O respeito religioso no Estado brasileiro

29/01/2011 18:24

Há pouco tempo, a Corte Constitucional francesa tomou uma importante decisão para aquele país: proibiu o uso de burcas em locais públicos. Considerando que muitas mulheres ainda são forçadas por seus pais e maridos a utilizarem a vestimenta, os juristas franceses entenderam que tanto o Estado não pode aceitar a submissão forçada de um indivíduo, seja homem ou mulher, quanto não se pode estender para a vida pública uma escolha que somente compete à vida privada. Assim, a burca poderá ser usada dentro de qualquer lugar de culto no território Francês, se os seus seguidores assim o decidirem – o Estado não interferirá na opção religiosa - mas, assim como outros símbolos da fé particular de cada cidadão francês, não será usada em espaços da coletividade. Assim como a opinião política e o pensamento filosófico, a crença religiosa deve ser protegida enquanto direito subjetivo de fazer uma escolha de vida de natureza pessoal, em nenhum momento podendo esta postura do cidadão em sua vida íntima ser assumida pelo Poder Público como “opinião, pensamento ou fé do Estado”. Do contrário, não se “governaria para todos”, que é a promessa jurídica feita pela Constituição da República Federativa brasileira em 1988 aos nos assegurar o regime democrático. Nesse sentido, é muito coerente a medida tomada pela Presidente Dilma de retirar de seu gabinete símbolos religiosos. Mesmo sendo católica, entendeu ser ali o local de trabalho do Chefe do país.

 

As discussões a respeito do aborto e de outras questões que permearam as campanhas eleitorais para a Presidência da República foram preocupantes. É permitido o uso da liberdade por cada cidadão - e assim deve ser – para manifestar-se sobre diversas questões cotidianas que possam ser mais ou menos favoráveis aos seus valores pessoais. E é muito bom que possamos fazê-lo. Mas isso não é permitido ao Estado. E o que se viu nos discursos proferidos em ambas as campanhas foi a adoção de posturas particularistas, que ganham votos, mas fazem uma promessa difícil de cumprir após a posse. O Estado brasileiro não tem religião oficial, portanto, não pode prometer agir conforme tais interesses, correndo o risco de ofender direitos e garantias fundamentais previstos na Constituição Federal para “outros brasileiros”, também cidadãos. Talvez já seja a hora de se fazer um plebiscito no Brasil sobre tais temas e esclarecer, amplamente, o que realmente pensa a sociedade brasileira, ao invés de aceitarmos a opinião de poucos representantes como sendo a “opinião de todos”. Se um cidadão contra o aborto viver verdadeiramente sua fé, não há lei que o faça cometer um pecado, pois seu temor ao seu Deus será maior do que sua reverência ao Estado.
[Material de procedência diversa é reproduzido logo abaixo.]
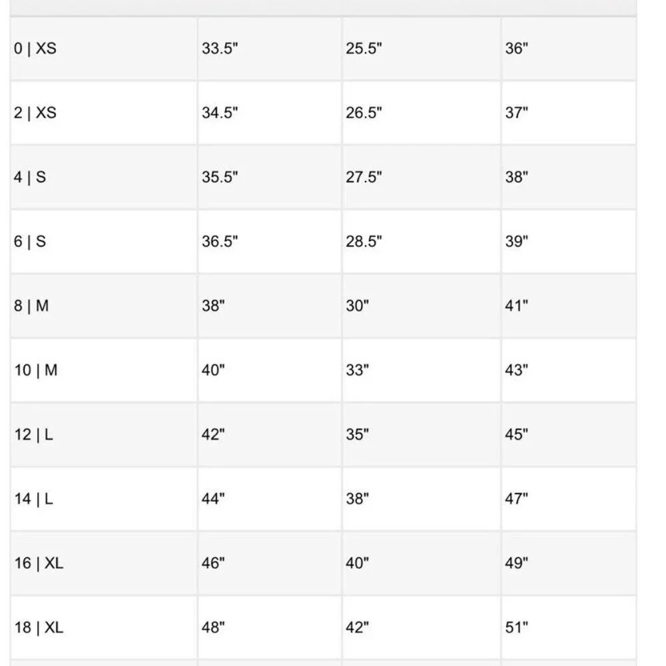Select the 6 | S size cell
The height and width of the screenshot is (666, 666).
point(104,242)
Porém, se sua fé for “fraca”, não é a lei que o impedirá de ir a uma das muitas clínicas clandestinas que este país possui não obstante a proibição legal. 

 

O Brasil precisa deixar de lado a hipocrisia. Porque, por trás dela, “outros discursos” indesejados são assimilados pela população gradativamente como se fosse “verdades”. Quem não quiser abortar, não vai fazê-lo, mesmo que a lei autorize, em respeito à sua crença pessoal e de sua família. Mas o que dizer depois desse debate de alguns meses sobre a divisão religiosa e a intolerância que estão se implantando no Brasil? Como governaria com fundamento na Constituição um ou uma presidenciável que tivesse se elegido com fundamento na religião, especialmente, em uma linha religiosa específica? O Brasil acolheu ao longo dos anos budistas, muçulmanos, presbiterianos, católicos, ortodoxos, espíritas, umbandistas, judeus, melquitas, batistas e ateus, além de outras confissões religiosas. Quem vai governar deve fazê-lo para todos. Por isso, precisamos refletir muito profundamente sobre o modelo de Estado que queremos para o futuro brasileiro e preservar o Estado laico, sem religião oficial, que protege “a todos” para que ninguém seja perseguido ou tenha seus direitos ofendidos por ser minoria. Esta, sim, é a verdadeira democracia.